Profile Picture

If you’re reading this, chances are you have at least one online profile with a picture. Long before the dawn of Facebook, people have existed behind online profiles. I still remember back in the day before broadband, people would construct their profiles with just a few words (there were no pictures, because everyone was using dial-up and it would have taken f-o-r-e-v-e-r for the picture to download). But as internet connection speeds have increased, so did the need for profile pictures.

It was of great necessity that any kind of dating website should have your picture – not a picture of your pets, or a picture of your children, or of the rose garden that grows down the street from where you live. It required a picture of you, and what you currently look like today. Sadly, as the more savvy online dating internetors started taking advantage of the lesser savvy ones and would either post pictures of themselves from 10 years ago, or pictures of someone else they found online in hopes of snagging some unwary victim. It was the beginning of the process known as “catfishing.”

(The Facebook community may have made catfishing famous, but I really swear it was originally invented by the gay community!)

When it was found out that someone was using someone else’s picture, or one that was of themselves from many years ago, the alarms would go off, and emails would be sent about, and chat rooms would be set ablaze with indignation! Hours of chat-room time would be spent denouncing these internet heathens who couldn’t be honest enough to put up a picture of themself in their profiles, and they would be shunned like a leper from that particular room. (My God… we really didn’t have lives!)
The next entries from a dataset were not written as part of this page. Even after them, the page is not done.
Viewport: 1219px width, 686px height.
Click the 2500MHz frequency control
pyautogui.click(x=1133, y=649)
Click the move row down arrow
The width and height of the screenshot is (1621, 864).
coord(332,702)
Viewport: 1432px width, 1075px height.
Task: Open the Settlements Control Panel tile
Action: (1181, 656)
But today’s internet is so much more different than years past. Facebook gave us a way to re-connect with people we’ve always known – the total opposite of the dating sites of the 80s and 90s where people were more interested in trolling the internet looking for action than catching up with someone they already knew. In the past, one could believe he was anonymous behind a profile he created; but today we know there is no such thing as anonymity on the internet. If you’re trying to meet someone through the Internet that you’ve never known before, then yes; there is an unwritten law of the community that you must put a current photo of yourself as your profile picture. Else, you’ll incur the ire of the world.

But today, there exists this argument even on Facebook against people posting pictures of their pets or children as their profile picture. I just can’t agree with this argument. Not for Facebook. And here’s the difference: With dating websites, you’re a stranger knocking on my door, and you need to see me when I open the door; with Facebook, we’ve known each other for years, and you’re sitting in my room looking at the pictures I have hanging on my wall while we talk.

We’re not talking about hiding behind a picture. If I’m not online trying to meet people who don’t know me, or trying to “hook up” on a dating website, the people who are connected to me (e.g., through Facebook) already know what I look like. So now the whole idea of a profile picture has changed. I no longer feel like I have to show you my face (Lord knows, you’ve probably seen enough of it in real life), but now I can express, through my profile picture, different facets of my personality.

Facebook has changed the old rules, but they do still exist for dating websites and websites like LinkedIn where you’re dealing mostly with people you’ve never met, requiring introductions of some sort. In those times I must agree with the multitudes: I don’t know you that well, and need to see who you really are – not your pets, and not your kids.

So when it comes to Facebook and any other site like it, bring it on! Change that profile picture of yours on a regular basis and let me see your face (from today, from last month, from last year, or even your baby pictures!). Then let me see your children. Let me see your pets. Let me see your equality sign, your beautiful yard, or your holy pictures that inspire you to be faithful. These are all part of what I love about you. And after all is said and done, these are all part of the reason why we’re already connected.